While no diseases have been described for Agarophyton chilensis, the most significant operational challenge involves managing biofouling, particularly mass proliferations of the officially declared plague algae Rhizoclonium sp. Additional threats include diatom blooms that can surpass 100% epiphyte load, and various red algae epiphytes. While Gracilaria beds naturally serve as a refuge for invertebrates and as spawning grounds for fish, these ecological functions are not considered a direct concern for the culture itself.

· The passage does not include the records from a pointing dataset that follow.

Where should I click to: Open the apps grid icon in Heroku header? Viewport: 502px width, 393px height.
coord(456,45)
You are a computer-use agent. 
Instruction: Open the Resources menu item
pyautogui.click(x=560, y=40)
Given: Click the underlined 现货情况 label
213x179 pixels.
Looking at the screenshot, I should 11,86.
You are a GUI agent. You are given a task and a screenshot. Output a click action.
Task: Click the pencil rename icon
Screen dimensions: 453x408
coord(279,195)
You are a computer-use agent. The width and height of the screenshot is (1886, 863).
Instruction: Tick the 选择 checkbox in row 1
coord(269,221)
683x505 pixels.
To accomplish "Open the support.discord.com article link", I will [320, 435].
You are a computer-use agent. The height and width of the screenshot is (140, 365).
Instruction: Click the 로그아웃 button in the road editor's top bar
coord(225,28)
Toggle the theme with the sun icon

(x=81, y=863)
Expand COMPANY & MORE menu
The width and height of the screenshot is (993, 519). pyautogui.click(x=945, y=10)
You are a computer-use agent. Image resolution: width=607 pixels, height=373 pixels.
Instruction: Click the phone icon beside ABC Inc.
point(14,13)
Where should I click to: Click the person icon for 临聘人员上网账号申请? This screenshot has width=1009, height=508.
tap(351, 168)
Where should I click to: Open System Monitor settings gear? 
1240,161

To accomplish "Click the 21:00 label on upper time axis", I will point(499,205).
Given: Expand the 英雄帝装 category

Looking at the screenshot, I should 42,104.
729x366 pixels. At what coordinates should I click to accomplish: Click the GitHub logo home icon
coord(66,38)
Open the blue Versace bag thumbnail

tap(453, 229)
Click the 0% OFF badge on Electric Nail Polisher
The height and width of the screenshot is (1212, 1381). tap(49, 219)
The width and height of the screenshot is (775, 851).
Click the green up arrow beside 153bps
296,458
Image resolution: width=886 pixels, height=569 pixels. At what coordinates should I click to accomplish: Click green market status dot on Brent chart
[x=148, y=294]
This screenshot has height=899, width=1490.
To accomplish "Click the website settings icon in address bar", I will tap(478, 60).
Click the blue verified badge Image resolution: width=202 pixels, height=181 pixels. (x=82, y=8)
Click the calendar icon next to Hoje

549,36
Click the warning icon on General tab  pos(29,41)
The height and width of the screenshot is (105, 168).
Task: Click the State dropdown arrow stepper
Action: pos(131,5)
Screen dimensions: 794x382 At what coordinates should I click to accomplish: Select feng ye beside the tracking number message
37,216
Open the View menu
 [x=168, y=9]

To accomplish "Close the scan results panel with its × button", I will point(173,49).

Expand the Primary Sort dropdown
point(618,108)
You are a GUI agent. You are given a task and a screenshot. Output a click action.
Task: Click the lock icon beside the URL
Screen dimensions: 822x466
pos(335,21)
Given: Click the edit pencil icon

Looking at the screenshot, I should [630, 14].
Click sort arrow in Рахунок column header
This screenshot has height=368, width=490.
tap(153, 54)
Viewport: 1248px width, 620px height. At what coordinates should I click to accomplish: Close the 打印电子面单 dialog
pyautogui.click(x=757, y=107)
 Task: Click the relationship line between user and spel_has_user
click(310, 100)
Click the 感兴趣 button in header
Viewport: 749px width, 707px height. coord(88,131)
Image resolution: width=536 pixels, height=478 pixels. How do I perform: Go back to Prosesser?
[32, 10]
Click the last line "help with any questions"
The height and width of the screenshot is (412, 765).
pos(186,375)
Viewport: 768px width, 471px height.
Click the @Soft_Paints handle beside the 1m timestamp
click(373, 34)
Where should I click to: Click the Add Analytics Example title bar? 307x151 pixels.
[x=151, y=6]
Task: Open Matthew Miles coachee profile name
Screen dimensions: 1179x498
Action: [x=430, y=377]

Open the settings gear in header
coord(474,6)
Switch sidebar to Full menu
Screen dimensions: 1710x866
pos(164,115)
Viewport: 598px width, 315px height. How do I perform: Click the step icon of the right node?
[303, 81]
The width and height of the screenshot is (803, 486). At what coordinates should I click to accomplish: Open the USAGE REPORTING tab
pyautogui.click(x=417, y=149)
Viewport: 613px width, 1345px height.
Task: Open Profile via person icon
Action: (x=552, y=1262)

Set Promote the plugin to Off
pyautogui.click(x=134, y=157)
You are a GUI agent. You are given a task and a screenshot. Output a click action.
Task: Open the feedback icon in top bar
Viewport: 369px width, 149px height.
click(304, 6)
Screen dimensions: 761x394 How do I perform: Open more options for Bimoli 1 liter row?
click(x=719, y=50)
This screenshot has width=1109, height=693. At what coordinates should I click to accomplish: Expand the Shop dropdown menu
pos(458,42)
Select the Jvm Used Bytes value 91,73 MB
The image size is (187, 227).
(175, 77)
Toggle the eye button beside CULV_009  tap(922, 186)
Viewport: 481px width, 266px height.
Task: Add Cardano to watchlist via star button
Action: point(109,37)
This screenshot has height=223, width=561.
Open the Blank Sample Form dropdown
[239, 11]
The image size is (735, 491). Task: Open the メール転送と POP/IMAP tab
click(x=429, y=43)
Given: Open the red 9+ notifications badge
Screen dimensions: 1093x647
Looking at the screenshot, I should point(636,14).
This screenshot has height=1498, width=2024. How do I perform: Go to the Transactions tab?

The cultivation strategy emphasises preventive biofouling control through careful site selection and thorough preparation. Farmers should clear cultivation areas of existing pests and minimise sediment-trapping structures to maintain water circulation, but its certainly not a common practice. Genetic renewal through spore-based seed incorporation provides further protection against filamentous algae.

The industry faces multiple environmental risks including storm-induced line detachment, seismic seabed uplift that has historically destroyed cultivation zones, and persistent pollution from abandoned plastic ropes. Integrated multi-trophic aquaculture trials with species like oysters have shown limited success, constrained by biofouling complications and the predominantly symbolic nature of mitigation cultivation practiced by salmon farms for regulatory compliance.